В последние месяцы его воронежской ссылки Надежда Яковлевна часто наезжает в Москву и зондирует почву — ищет возможностей для работы и хоть какую-то зацепку на будущее. А Мандельштам в начале апреля 1937 года пишет ее матери, Вере Хазиной, и просит ее приехать в Воронеж:
«Дыхание всегда затруднено. Но при Наде это протекает мирно. Стоит ей уехать — я начинаю буквально задыхаться. Субъективно это невыносимо: ощущение конца. Каждая минута тянется вечностью. Один не могу сделать шага. […] Остаться со мной некому. Успокаивают меня только свои люди» (IV, 182).
Недуг, от которого он «буквально задыхается», — физического и психического свойства: это сердечное заболевание и невозможность оставаться в одиночестве. В его письмах к жене речь также порой заходит о «болезни быть без тебя» (IV, 186).
В апреле 1937 года ситуация достигает критической точки. 10 апреля Мандельштам пишет Евгению Хазину, брату Надежды Яковлевны: «Денег у нас на 2–3 дня еще есть. […] В Воронеже мы начисто изолированы. С 13 числа средства на жизнь, т. е. чай, хлеб, кашу, яичницу, — иссякают. Занять не у кого» (IV, 183–184). Мандельшам долго противился тому, чтобы стать тенью. Метафора тени сильно волновала его воображение. Так, в стихотворении, написанном 15–16 января 1937 года, поэт, взывая к «нищенке-подруге» и чаруя образами равнин и снега, и голода, силится отделить себя от любой тени:
Несчастлив тот, кого, как тень его,
Пугает лай и ветер косит,
И беден тот, кто сам полуживой
У тени милостыню просит (III, 110).
Метафора тени сквозит и в письме Мандельштама к Юрию Тынянову, датированном 21 января 1937 года: «Пожалуйста, не считайте меня тенью. Я еще отбрасываю тень» (IV, 177). Теперь же в письме к Корнею Чуковскому, написанном около 17 апреля, тень становится доминирующей темой:
«То, что со мной делается, — дольше продолжаться не может. Ни у меня, ни у жены моей нет больше сил длить этот ужас. Больше того: созрело твердое решение все это любыми средствами прекратить. […]
Я сказал — правы меня осудившие. Нашел во всем исторический смысл. Хорошо. Я работал, очертя голову. Меня за это били. Отталкивали. Создали нравственную пытку. Я все-таки работал. Отказался от самолюбия. Считал чудом, что меня допускают работать. Считал чудом всю нашу жизнь. Через 1½ года я стал инвалидом. К тому времени у меня безо всякой новой вины отняли все: право на жизнь, на труд, на лечение. Я поставлен в положение собаки, пса…
Я — тень. Меня нет. У меня есть одно только право — умереть. Меня и жену толкают на самоубийство» (IV, 185).
Мандельштам просит Чуковского обратиться к Сталину, хотя и не называет его по имени. «Есть один только человек в мире, к которому по этому делу можно и должно обратиться. […] Если вы хотите спасти меня от неотвратимой гибели — спасти двух человек — пишите» (IV, 185).
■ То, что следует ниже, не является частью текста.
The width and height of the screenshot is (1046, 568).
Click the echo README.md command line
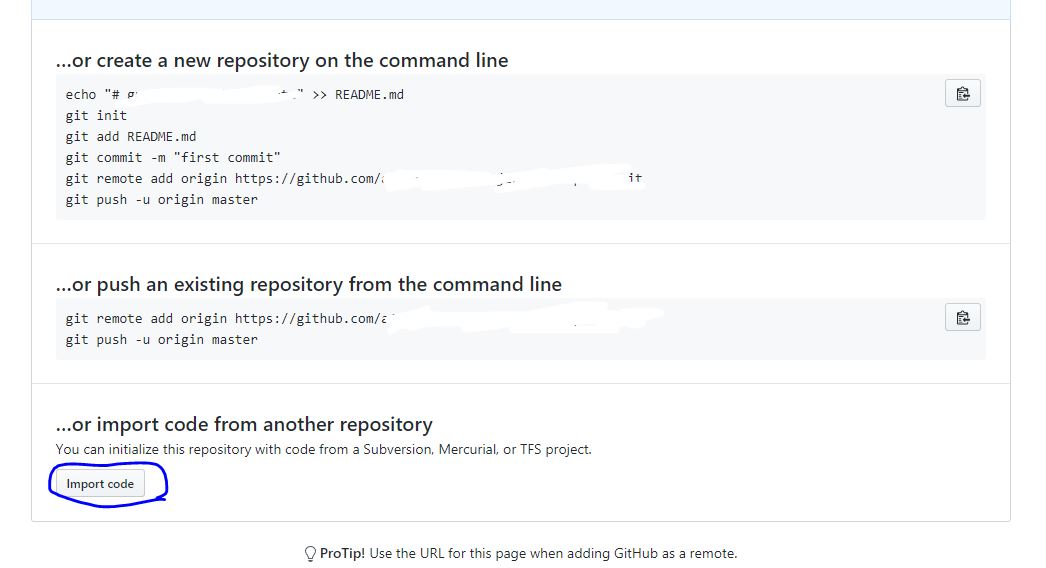(x=235, y=95)
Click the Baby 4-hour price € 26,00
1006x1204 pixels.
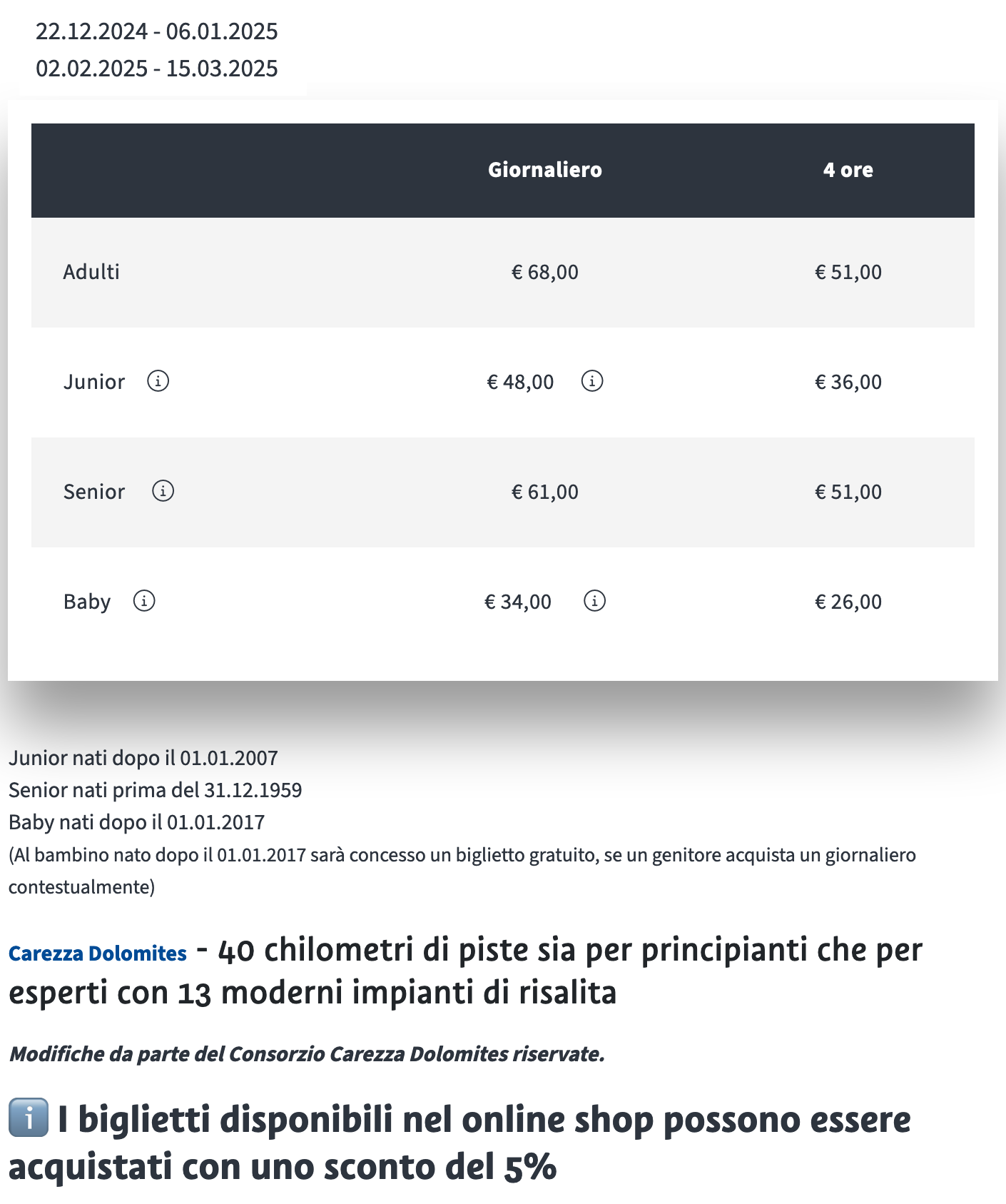tap(848, 602)
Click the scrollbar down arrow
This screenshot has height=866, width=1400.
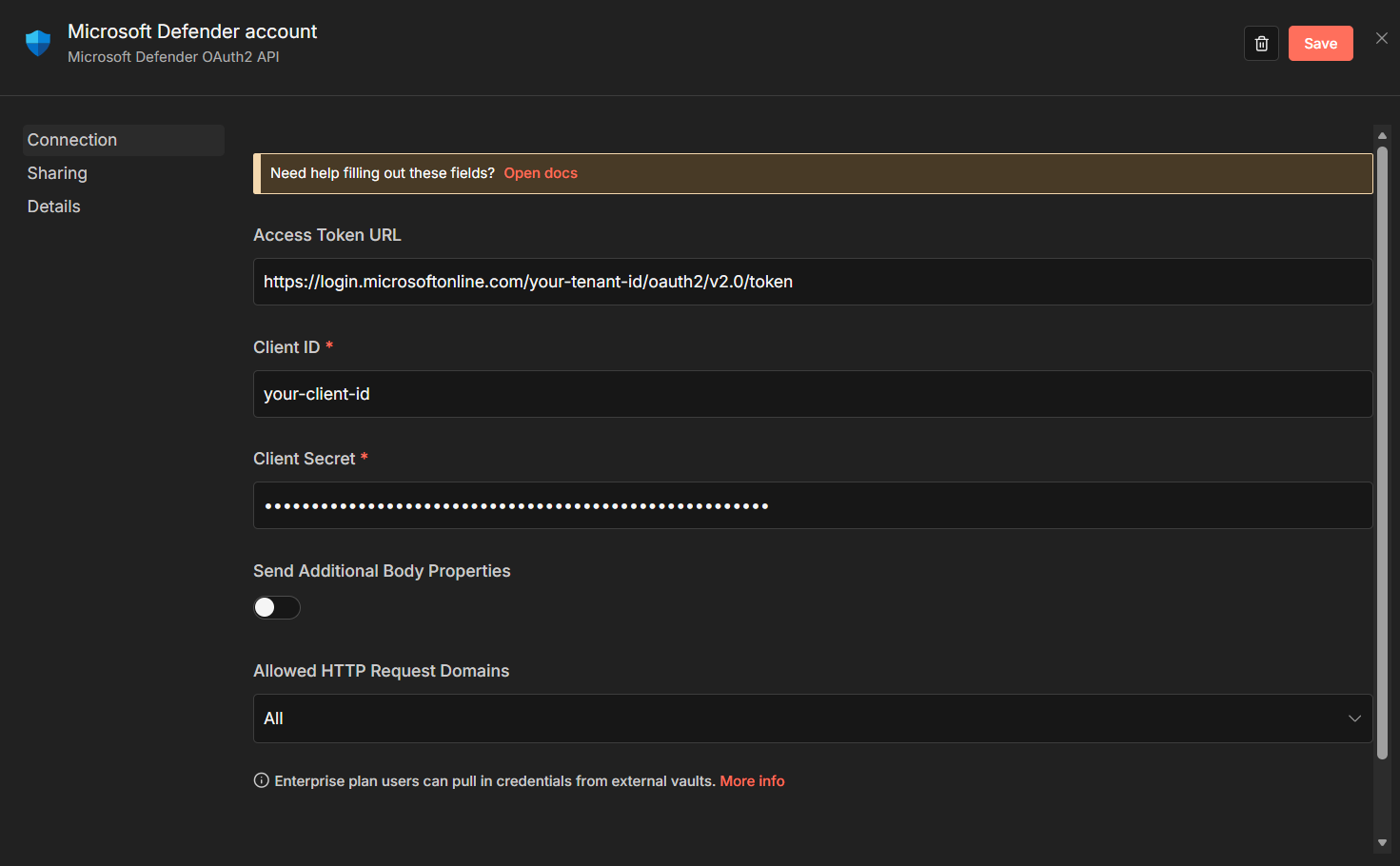pos(1382,842)
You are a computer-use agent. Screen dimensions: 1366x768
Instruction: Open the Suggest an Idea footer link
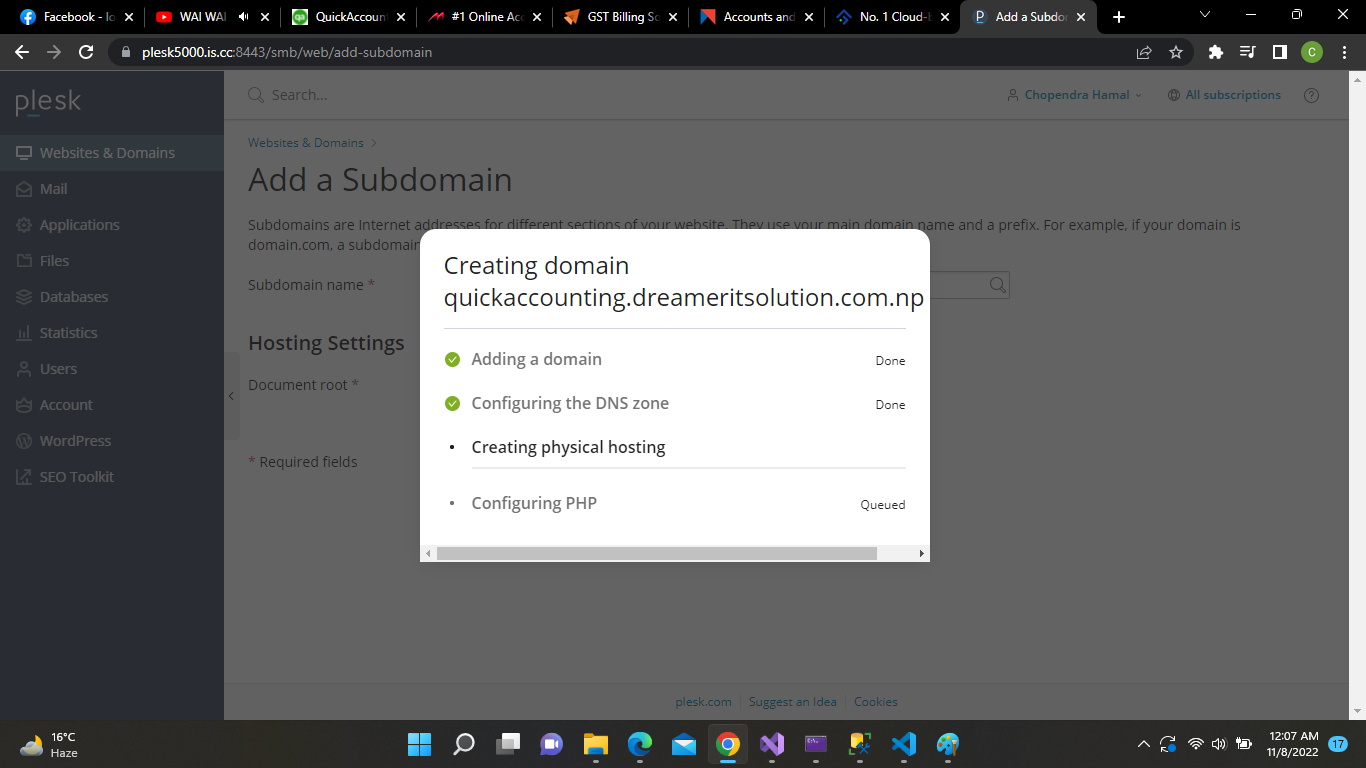tap(792, 702)
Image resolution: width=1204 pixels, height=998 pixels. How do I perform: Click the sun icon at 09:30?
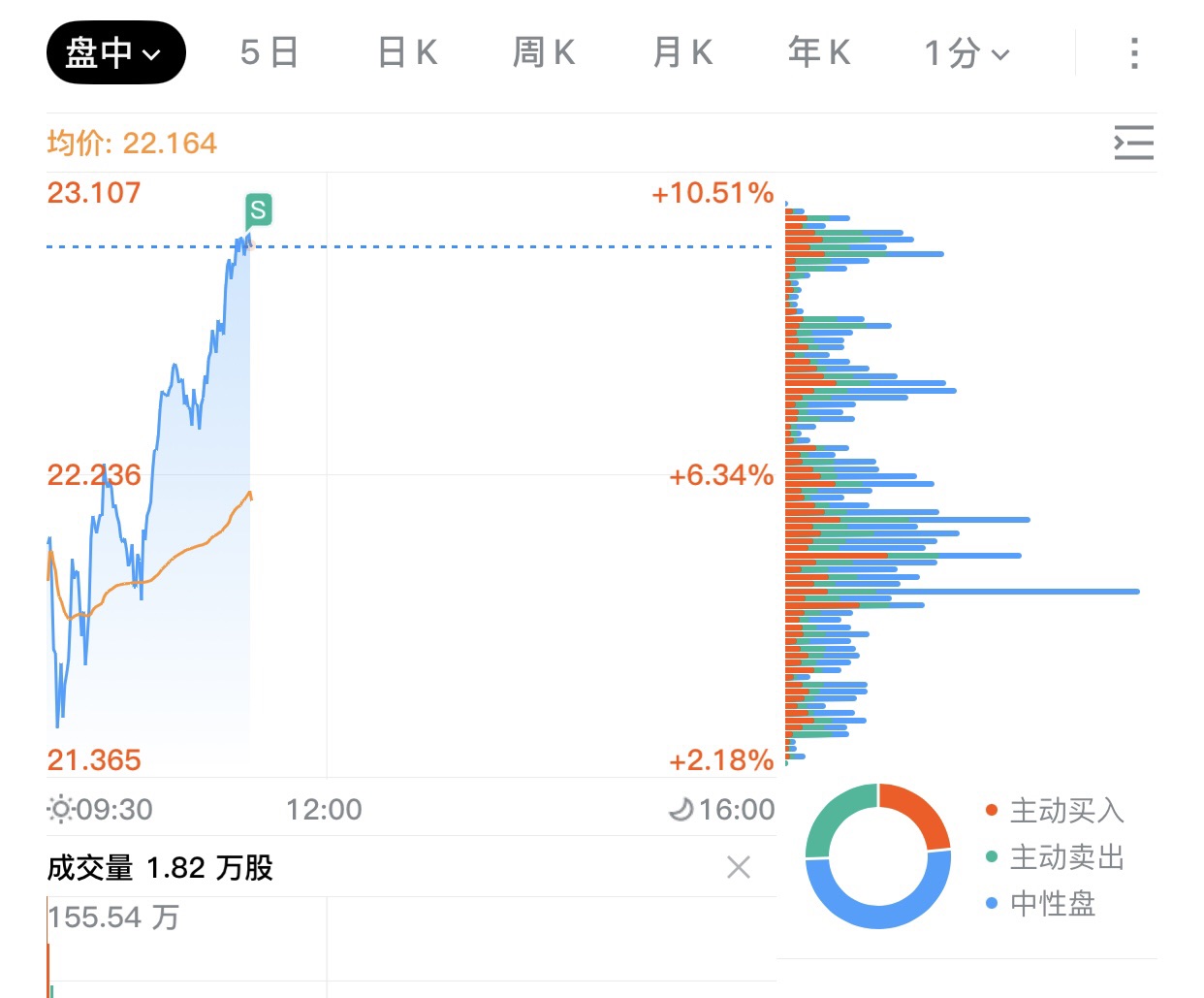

Через неделю после этого письма, 23 апреля 1937 года, в воронежской газете «Коммуна» появляется обличительная статья Ольги Кретовой, причислившей Мандельштама к «троцкистам и другим классово чуждым элементам». В год Большого Террора такое обвинение могло стоить жизни. Впоследствии автор этой статьи будет утверждать, что написала ее по принуждению Ставского, генерального секретаря Союза советских писателей: мол, ей пришлось дать согласие, поскольку мужа арестовали как «врага народа»[378]. 30 апреля 1937 года Мандельштам обращается с жалобой лично к Ставскому и пишет, что считает «такой метод разоблачения» недопустимым (IV, 191). Мандельштам и не подозревает, что жалуется именно тому из своих палачей, кто ровно через год отправит его в ад Гулага…
В это время Надежда Яковлевна снова хлопочет в Москве. На этот раз ее отсутствие было особенно долгим: с середины апреля по 10 мая. Она пытается подготовить возвращение в «нормальную жизнь», к которой, однако, им никогда уже не суждено будет вернуться. В эти дни Мандельштам пишет ей несколько любовных писем: самых нежных и самых проникновенных. Например, 28 апреля 1937 года:
«Надик, дитенок мой!
Что письмо это тебе скажет? Его утром принесут или вечером найдешь? Так доброго утра, ангел мой, и покойной ночи, и целую тебя сонную, уставшую или вымытую, свеженькую, деловитую, вдохновенно убегающую по таким хитрым, умным, хорошим делам. Я завидую всем, кто тебя видит. Ты моя Москва и Рим и маленький Давид. Я тебя наизусть знаю, и ты всегда новая, и всегда слышу тебя, радость. Ау? Надинька! […]
На самом же деле я сейчас на редкость здоров и готов к жизни. Мы ее начнем, куда бы и где бы ни бросила судьба. Сейчас я буду сильнее стихов. Довольно им помыкать нами. Давай-ка взбунтуемся! Тогда-то стихи запляшут по нашей дудке, и пусть их никто не смеет хвалить. Целую твои умные ясные глаза, твой старенький молоденький лобик» (IV, 189).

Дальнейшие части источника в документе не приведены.